And so the first effect I talked about was how you go from indoors to outdoors and come back, and then when you go out, the exposure changes significantly, and your eyes have to adjust to it. So here's an example of that one. As you can see, this is possible to implement with high dynamic range targets. Going back.
I hope it's visible to you as much as it's visible to me over here. So the other thing we talked about was Basically, let me change the exposure. So you can see you can actually set your target exposure point to anywhere. and you would get whatever part of the exposure you want to capture. And this image in the back is actually a very high exposure range. It's, I think, nine different exposure levels that the image was taken with. Okay.
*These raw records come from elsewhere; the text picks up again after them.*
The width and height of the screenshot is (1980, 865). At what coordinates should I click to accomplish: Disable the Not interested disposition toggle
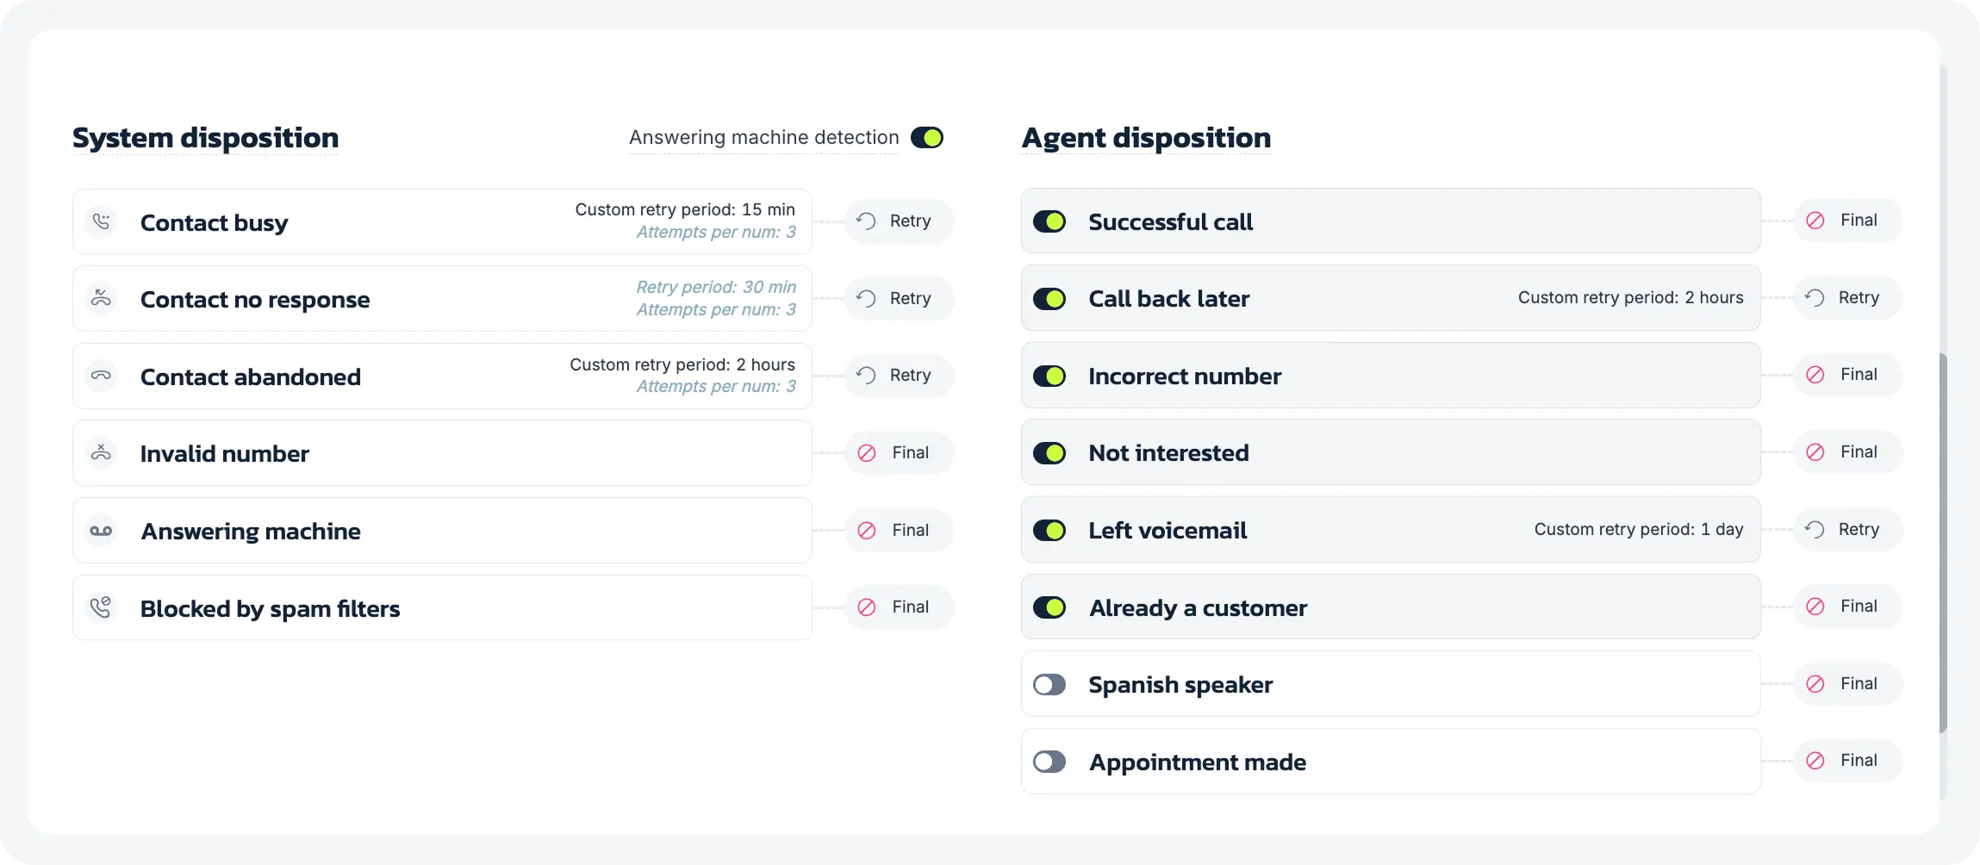tap(1049, 453)
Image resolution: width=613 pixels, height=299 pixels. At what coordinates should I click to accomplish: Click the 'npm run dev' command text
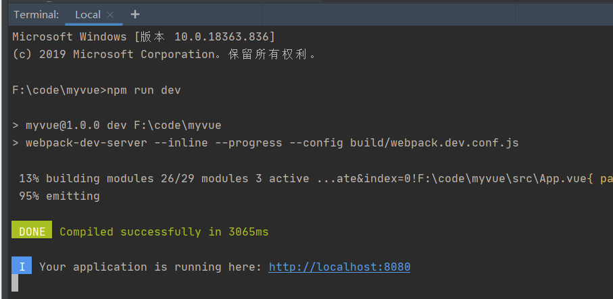coord(144,90)
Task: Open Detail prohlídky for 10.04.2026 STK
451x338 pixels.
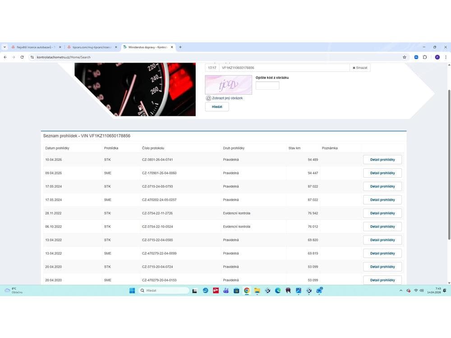Action: (382, 160)
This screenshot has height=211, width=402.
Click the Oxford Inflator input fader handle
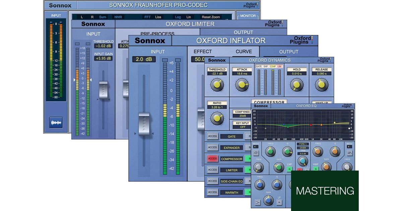(144, 123)
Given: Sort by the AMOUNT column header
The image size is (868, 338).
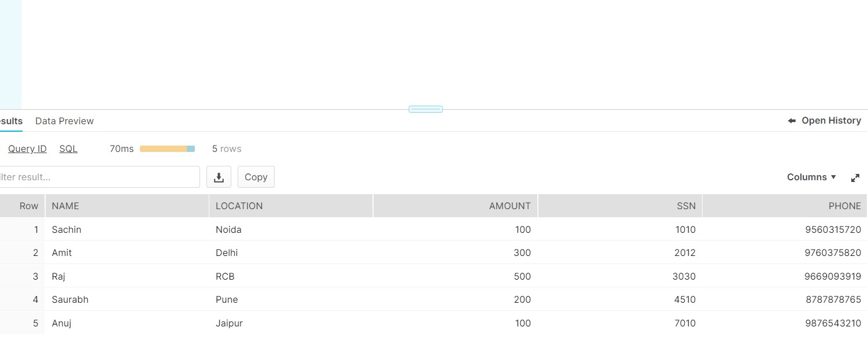Looking at the screenshot, I should (x=509, y=206).
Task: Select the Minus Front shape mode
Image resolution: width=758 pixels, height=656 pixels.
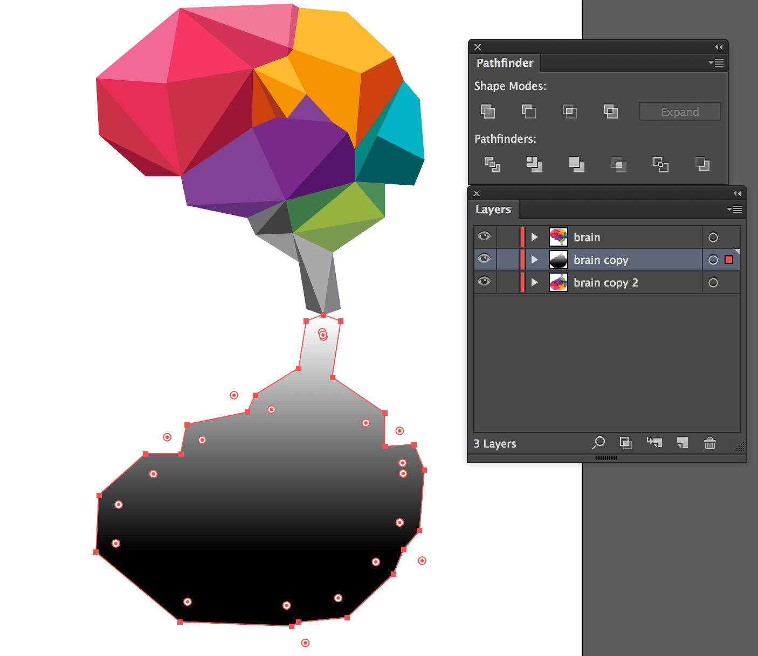Action: [528, 111]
The other thing I talked about is basically you can change the bloom in the scene. You can see if I turn off the bloom, the light doesn't really interact with our semi-transparent bunny, which reflects and reflects light, but there's no bloom around it. In real life, when you have an object that is in strong light behind that object, you have this light coming around that object, surrounding that object. So you can capture those kind of effects with high dynamic range. You can go crazy with it if you want.
You can see. Let's put it into some scene point. And I talked about tone mapping. So tone mapping takes a 16-bit value and maps it into an 8-bit value in a smart way. And another smart way of doing it is basically just mapping and clamping it, just mapping the lower dynamic range and clamping it. And if I turn off the tone mapping in here, you can see our tone mapping is just basically clamping the values to 0 to 1 range. So the overexposed parts are not even -- you cannot tell the detail.
But if you go to underexposed parts -- sorry, if you go to the darker part, without tone mapping, just this part shows up, but the overexposed parts don't. Those do not show up. But with tone mapping, basically, within the same render target, you can capture both kind of exposure levels.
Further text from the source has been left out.